Task to complete:
The exercise calls for a faithful copy of all the data.

Material for the task:
+++++
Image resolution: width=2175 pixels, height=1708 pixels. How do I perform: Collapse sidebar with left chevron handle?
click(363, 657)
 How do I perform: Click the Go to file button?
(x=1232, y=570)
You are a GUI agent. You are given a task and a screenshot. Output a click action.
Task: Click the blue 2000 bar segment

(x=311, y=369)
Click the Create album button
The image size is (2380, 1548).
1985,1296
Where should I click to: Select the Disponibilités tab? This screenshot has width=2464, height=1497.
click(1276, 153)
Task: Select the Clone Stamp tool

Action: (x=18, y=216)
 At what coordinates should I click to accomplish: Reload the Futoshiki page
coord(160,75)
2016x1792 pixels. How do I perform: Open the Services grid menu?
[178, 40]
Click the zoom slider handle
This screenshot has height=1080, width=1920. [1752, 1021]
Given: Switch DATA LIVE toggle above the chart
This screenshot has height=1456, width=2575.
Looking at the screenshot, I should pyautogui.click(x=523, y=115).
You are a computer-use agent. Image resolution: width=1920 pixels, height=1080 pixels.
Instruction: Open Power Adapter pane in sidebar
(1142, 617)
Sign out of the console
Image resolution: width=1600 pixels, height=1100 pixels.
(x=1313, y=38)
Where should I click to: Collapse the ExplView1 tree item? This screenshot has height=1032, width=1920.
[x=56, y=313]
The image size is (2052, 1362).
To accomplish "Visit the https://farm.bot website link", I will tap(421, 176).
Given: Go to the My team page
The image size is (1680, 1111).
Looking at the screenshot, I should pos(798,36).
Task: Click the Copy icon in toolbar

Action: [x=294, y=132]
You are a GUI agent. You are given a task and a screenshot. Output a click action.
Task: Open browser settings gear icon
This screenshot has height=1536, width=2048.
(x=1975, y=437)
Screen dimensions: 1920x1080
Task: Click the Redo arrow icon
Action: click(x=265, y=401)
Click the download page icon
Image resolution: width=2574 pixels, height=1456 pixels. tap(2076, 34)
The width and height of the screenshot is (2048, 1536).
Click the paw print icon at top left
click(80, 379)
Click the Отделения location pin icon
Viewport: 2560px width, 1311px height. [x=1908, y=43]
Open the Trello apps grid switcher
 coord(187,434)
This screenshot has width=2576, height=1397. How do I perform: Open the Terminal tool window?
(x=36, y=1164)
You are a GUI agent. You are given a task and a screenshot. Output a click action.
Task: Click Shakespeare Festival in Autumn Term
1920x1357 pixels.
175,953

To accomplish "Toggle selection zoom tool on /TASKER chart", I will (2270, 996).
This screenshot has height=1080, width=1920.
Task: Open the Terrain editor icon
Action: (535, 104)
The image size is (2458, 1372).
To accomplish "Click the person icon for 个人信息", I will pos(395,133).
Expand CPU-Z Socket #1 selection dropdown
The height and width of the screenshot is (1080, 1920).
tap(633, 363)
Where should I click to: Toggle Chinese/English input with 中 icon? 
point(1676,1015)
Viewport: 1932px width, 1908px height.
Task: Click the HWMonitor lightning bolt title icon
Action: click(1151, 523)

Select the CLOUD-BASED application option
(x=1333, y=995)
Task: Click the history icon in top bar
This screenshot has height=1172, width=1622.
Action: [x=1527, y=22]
+++++
Output for this exercise:
Image resolution: width=2175 pixels, height=1708 pixels. How do I perform: Collapse sidebar with left chevron handle?
click(363, 657)
 How do I perform: Click the Go to file button?
(x=1232, y=570)
You are a GUI agent. You are given a task and a screenshot. Output a click action.
Task: Click the blue 2000 bar segment

(x=311, y=369)
Click the Create album button
The image size is (2380, 1548).
1985,1296
Where should I click to: Select the Disponibilités tab? This screenshot has width=2464, height=1497.
click(1276, 153)
Task: Select the Clone Stamp tool

Action: (x=18, y=216)
 At what coordinates should I click to accomplish: Reload the Futoshiki page
coord(160,75)
2016x1792 pixels. How do I perform: Open the Services grid menu?
[178, 40]
Click the zoom slider handle
This screenshot has height=1080, width=1920. [1752, 1021]
Given: Switch DATA LIVE toggle above the chart
This screenshot has height=1456, width=2575.
Looking at the screenshot, I should pyautogui.click(x=523, y=115).
You are a computer-use agent. Image resolution: width=1920 pixels, height=1080 pixels.
Instruction: Open Power Adapter pane in sidebar
(1142, 617)
Sign out of the console
Image resolution: width=1600 pixels, height=1100 pixels.
(x=1313, y=38)
Where should I click to: Collapse the ExplView1 tree item? This screenshot has height=1032, width=1920.
[x=56, y=313]
The image size is (2052, 1362).
To accomplish "Visit the https://farm.bot website link", I will tap(421, 176).
Given: Go to the My team page
The image size is (1680, 1111).
Looking at the screenshot, I should pos(798,36).
Task: Click the Copy icon in toolbar

Action: [x=294, y=132]
You are a GUI agent. You are given a task and a screenshot. Output a click action.
Task: Open browser settings gear icon
This screenshot has height=1536, width=2048.
(x=1975, y=437)
Screen dimensions: 1920x1080
Task: Click the Redo arrow icon
Action: click(x=265, y=401)
Click the download page icon
Image resolution: width=2574 pixels, height=1456 pixels. tap(2076, 34)
The width and height of the screenshot is (2048, 1536).
Click the paw print icon at top left
click(80, 379)
Click the Отделения location pin icon
Viewport: 2560px width, 1311px height. [x=1908, y=43]
Open the Trello apps grid switcher
 coord(187,434)
This screenshot has width=2576, height=1397. How do I perform: Open the Terminal tool window?
(x=36, y=1164)
You are a GUI agent. You are given a task and a screenshot. Output a click action.
Task: Click Shakespeare Festival in Autumn Term
1920x1357 pixels.
175,953

To accomplish "Toggle selection zoom tool on /TASKER chart", I will (2270, 996).
This screenshot has height=1080, width=1920.
Task: Open the Terrain editor icon
Action: (535, 104)
The image size is (2458, 1372).
To accomplish "Click the person icon for 个人信息", I will pos(395,133).
Expand CPU-Z Socket #1 selection dropdown
The height and width of the screenshot is (1080, 1920).
tap(633, 363)
Where should I click to: Toggle Chinese/English input with 中 icon? 
point(1676,1015)
Viewport: 1932px width, 1908px height.
Task: Click the HWMonitor lightning bolt title icon
Action: click(1151, 523)

Select the CLOUD-BASED application option
(x=1333, y=995)
Task: Click the history icon in top bar
This screenshot has height=1172, width=1622.
Action: [x=1527, y=22]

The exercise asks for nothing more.